What the ARP has changed for me
When I started this Action Research Project, my focus was mainly on students: how they imagine users, how they talk about social and affordable housing, and whether a sequence of early studio activities could help them move beyond narrow or privileged assumptions. What I did not fully anticipate was how much the process would also reshape the way I understand my own teaching practice, particularly in relation to ethics.
One of the clearest moments of this shift came when reflecting on an exercise I have used for several years: asking students to draw their own homes at the start of the studio. Pedagogically, this exercise worked very well. It helped students understand domestic scale, spatial organisation, and construction precisely because the object of study was so close to them. Over time, however, I also noticed something else happening alongside this learning. Differences in living conditions became immediately visible, often before a sense of trust or shared language had been established in the group. Inequality appeared quickly, but framed through individual circumstances rather than as a structural condition.
Looking back, I do not see this earlier exercise as unethical. It was a common and accepted pedagogical practice, and it generated valuable learning. What this ARP has helped me recognise, however, is that pedagogical effectiveness and ethical implications are not the same thing, and that the latter often only become visible through repetition and reflection. The issue was not what students were asked to do, but when and how that task was positioned within the studio sequence.
This insight shaped the first intervention in a very direct way. By reframing the question as “What is the meaning of home for you?” and allowing students to respond through abstract, fictional, or indirect means, I was not avoiding discussions of inequality, but sequencing them more carefully. This created space for reflection before comparison, and for shared language before exposure. Students still engaged with difference and inequality, but through themes such as care, routine, safety, and belonging, rather than through immediate spatial comparison.
The second intervention made these issues more explicit.

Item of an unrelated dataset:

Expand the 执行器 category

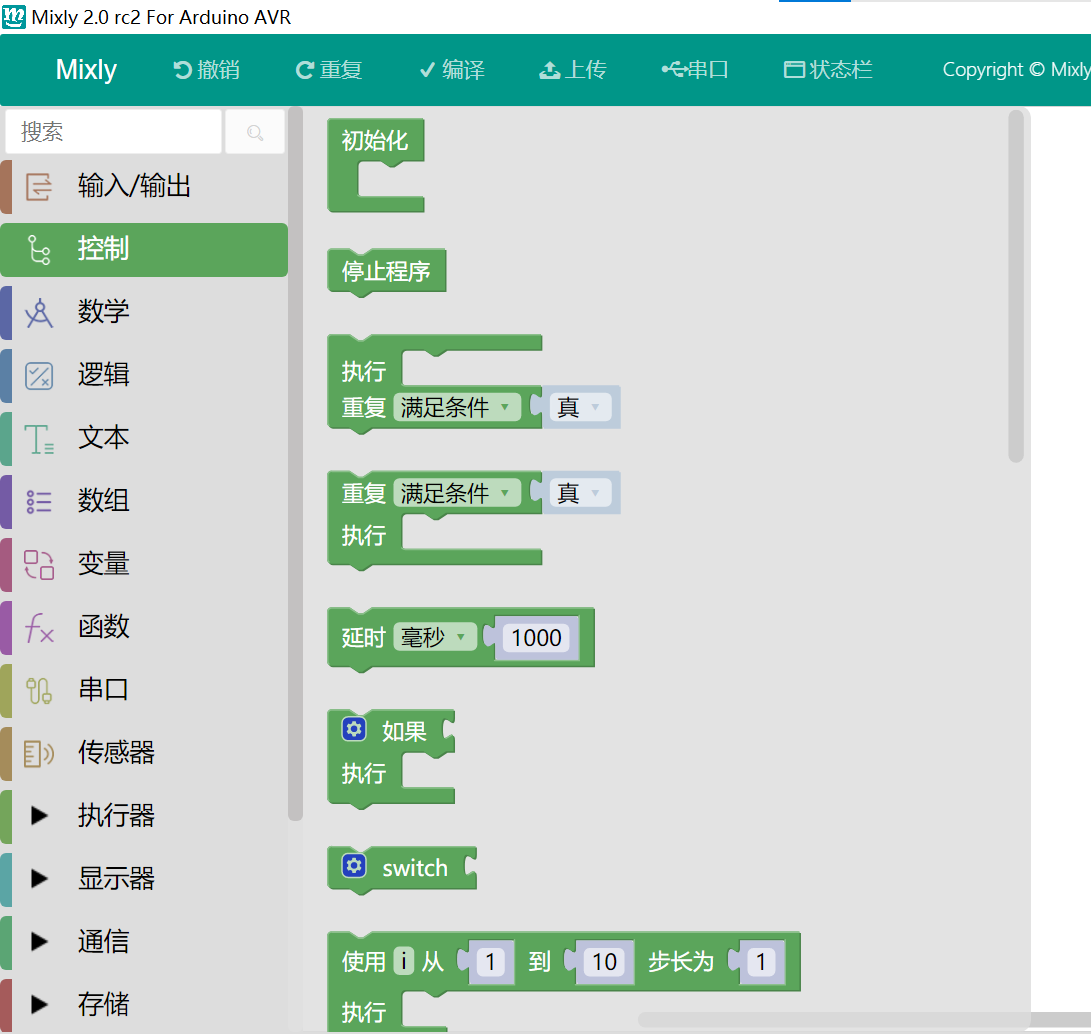(x=39, y=816)
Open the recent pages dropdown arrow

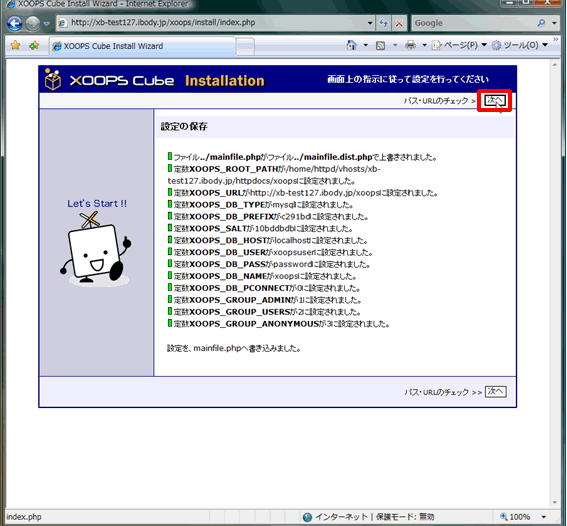coord(47,24)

The speculative user workshop showed very clearly how confident students can be in their first assumptions, even after completing research, and how those assumptions are shaped by normative, disciplinary, representational, and temporal biases. Importantly, the shift did not come from correction, but from collective discussion. When questions around income, tenure, eligibility, and precarity were introduced publicly and revisited, students were able to recognise the limits of their initial user profiles themselves. Discomfort played a role here, but it was productive rather than punitive, and it helped reframe speculative users as something to be worked on, not defended.
Across the project, what has emerged most strongly for me is an understanding of ethics not as a checklist or constraint, but as something embedded in pedagogical design. Ethics, in this context, is about framing, pacing, and care: about how learning environments are structured, what is made visible, and when. It is also about recognising that bias is not a student failure, but a starting condition, something that needs to be surfaced, named, and worked through rather than denied.
This ARP represents one cycle of that process. It has allowed me to articulate things I had previously been doing intuitively, and to see more clearly how relatively small changes in sequencing can have a significant impact on student experience and learning. Importantly, it has not “closed” the enquiry. The reflections generated here are already informing a revised studio plan for next year, which will form the basis of the next iteration of this action research spiral.
Rather than providing definitive answers, this project has strengthened my confidence in approaching socially sensitive briefs with greater intentionality and care. It has also reinforced my belief that ethics in architectural education is not primarily about proximity to “real” users, but about how we prepare students to imagine, represent, and ultimately design for others responsibly.
I have to admit I would have loved to have more time to compare in a more rigorous way the work of the different cohorts during these years and the different patterns of Stage 2 and Stage 3 students. These questions remain open and they are what will shape the next cycle of this work.